Hinweise Rechtsanwalt Dr. Norbert Gescher


Das Bundesarbeitsgericht zieht in seiner Entscheidung nach eigener Darstellung keine neuen Prüfparameter ein, sondern nimmt eine "Schärfung" der Anforderungen für die Überprüfung der Grenzen des religiösen Selbstbestimmungsrechts einerseits unter Einhaltung der Gleichbehandlungsrichtlinie andererseits vor. Die wesentlichen Eckpfeiler der nunmehr über ein Jahrzehnt geführten rechtlichen Auseinandersetzung bleiben damit erhalten. Die weltlichen Gerichte können und müssen die Anforderungen, die die Kirchen oder kirchliche Organisationen an ihre Mitarbeitenden erheben, in einem mehrstufigen Prozess prüfen. Nach der jetzigen Entscheidung ist in der ersten Stufe zu prüfen, ob objektiv ein direkter Zusammenhang zwischen der aufgestellten beruflichen Anforderung der Kirchenmitgliedschaft einerseits und der fraglichen Tätigkeit besteht. Dabei obliegt es der Religionsgemeinschaft, diesem Zusammenhang plausibel darzulegen. Auf der zweiten Stufe erfolgt dann eine Gesamtabwägung der betroffenen rechtlichen Belange mit der Prüfung, ob die berufliche Anforderung im Hinblick auf die konkrete Tätigkeit für die Wahrung des religiösen Selbstverständnisses verhältnismäßig sein muss.

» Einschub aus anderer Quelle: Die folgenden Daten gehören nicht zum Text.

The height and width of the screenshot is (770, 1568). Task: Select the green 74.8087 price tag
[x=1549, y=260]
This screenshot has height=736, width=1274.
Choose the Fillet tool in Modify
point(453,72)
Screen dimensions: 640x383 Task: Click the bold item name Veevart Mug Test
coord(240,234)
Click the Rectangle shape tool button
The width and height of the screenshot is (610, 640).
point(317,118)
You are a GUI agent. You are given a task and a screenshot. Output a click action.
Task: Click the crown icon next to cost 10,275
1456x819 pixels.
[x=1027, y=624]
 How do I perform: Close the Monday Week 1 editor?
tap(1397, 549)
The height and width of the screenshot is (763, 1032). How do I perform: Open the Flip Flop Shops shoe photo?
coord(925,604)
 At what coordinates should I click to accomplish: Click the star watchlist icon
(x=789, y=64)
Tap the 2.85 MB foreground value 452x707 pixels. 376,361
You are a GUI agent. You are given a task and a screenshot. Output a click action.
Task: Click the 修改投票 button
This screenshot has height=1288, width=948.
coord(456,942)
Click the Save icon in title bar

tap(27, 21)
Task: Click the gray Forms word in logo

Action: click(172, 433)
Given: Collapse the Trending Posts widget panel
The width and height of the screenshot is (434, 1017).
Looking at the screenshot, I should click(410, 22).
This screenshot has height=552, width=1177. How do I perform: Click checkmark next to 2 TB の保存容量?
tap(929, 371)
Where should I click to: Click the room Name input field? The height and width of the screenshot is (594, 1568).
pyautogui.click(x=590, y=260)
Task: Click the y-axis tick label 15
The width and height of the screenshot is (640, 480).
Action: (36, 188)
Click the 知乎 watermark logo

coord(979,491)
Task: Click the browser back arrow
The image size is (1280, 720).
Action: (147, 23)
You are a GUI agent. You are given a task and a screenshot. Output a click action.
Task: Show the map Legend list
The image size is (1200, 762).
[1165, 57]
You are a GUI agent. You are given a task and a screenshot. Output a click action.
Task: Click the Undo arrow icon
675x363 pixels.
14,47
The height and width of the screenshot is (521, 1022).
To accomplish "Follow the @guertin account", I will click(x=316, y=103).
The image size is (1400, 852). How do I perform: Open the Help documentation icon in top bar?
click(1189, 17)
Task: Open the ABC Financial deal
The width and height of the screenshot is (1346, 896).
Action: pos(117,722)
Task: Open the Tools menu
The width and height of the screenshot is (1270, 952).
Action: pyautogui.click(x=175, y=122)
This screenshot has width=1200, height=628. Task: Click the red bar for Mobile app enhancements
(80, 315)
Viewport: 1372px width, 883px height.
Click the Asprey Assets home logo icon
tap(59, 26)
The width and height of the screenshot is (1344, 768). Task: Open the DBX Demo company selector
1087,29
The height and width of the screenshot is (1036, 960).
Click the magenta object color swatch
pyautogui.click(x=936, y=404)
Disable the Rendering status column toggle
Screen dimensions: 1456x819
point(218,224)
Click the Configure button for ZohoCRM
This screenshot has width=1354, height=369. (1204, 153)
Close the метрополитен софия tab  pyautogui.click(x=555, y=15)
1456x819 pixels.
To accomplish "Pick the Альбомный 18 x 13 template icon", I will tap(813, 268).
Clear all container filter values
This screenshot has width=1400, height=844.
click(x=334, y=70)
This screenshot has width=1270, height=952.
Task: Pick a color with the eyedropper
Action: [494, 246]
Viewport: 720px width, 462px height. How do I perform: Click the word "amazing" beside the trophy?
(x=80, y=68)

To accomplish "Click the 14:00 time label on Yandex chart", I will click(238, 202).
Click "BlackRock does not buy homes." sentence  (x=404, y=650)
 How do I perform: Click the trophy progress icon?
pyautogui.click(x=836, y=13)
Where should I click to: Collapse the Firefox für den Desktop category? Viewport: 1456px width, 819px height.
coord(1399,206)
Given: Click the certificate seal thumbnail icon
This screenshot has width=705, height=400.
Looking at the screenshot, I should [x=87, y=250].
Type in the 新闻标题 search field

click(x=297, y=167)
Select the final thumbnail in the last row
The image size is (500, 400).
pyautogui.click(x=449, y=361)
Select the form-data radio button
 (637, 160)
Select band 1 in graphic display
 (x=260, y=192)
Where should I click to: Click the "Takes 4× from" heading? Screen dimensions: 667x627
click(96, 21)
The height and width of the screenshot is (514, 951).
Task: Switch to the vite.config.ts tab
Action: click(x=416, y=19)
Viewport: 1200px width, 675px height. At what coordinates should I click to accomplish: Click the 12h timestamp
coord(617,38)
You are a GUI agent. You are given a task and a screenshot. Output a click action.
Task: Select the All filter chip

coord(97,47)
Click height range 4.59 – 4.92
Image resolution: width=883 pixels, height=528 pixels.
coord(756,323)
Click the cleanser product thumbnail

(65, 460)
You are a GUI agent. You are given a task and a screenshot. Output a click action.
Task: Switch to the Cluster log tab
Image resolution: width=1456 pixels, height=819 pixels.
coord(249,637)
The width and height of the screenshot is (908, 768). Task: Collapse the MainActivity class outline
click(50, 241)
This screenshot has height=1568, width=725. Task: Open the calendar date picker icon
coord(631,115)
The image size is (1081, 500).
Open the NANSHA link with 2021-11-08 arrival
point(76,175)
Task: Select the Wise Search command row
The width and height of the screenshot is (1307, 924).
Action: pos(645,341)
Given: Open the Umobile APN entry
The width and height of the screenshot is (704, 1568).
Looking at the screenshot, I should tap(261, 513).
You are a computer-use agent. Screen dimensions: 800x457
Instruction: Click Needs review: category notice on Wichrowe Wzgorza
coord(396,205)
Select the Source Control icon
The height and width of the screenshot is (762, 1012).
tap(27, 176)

Schon jetzt lässt sich sagen, dass diese Entscheidung wenig Hilfe leisten wird, um einen verlässlichen Gradmesser für die Grenzen der Zulässigkeit zu finden. Auch in Zukunft ist eine umfassende Abwägung erforderlich, in deren Rahmen das Bundesverfassungsgericht den Kirchen die Darlegungslast ein Stück weit erleichtert, aber keineswegs nimmt. Mit Spannung bleibt im Übrigen abzuwarten, wie die weitere Rechtsprechung des Europäischen Gerichtshofs zu diesem Thema sich entwickelt. Hier steht die nächste Entscheidung im Zusammenhang mit der Kündigung nach Kirchenaustritt an.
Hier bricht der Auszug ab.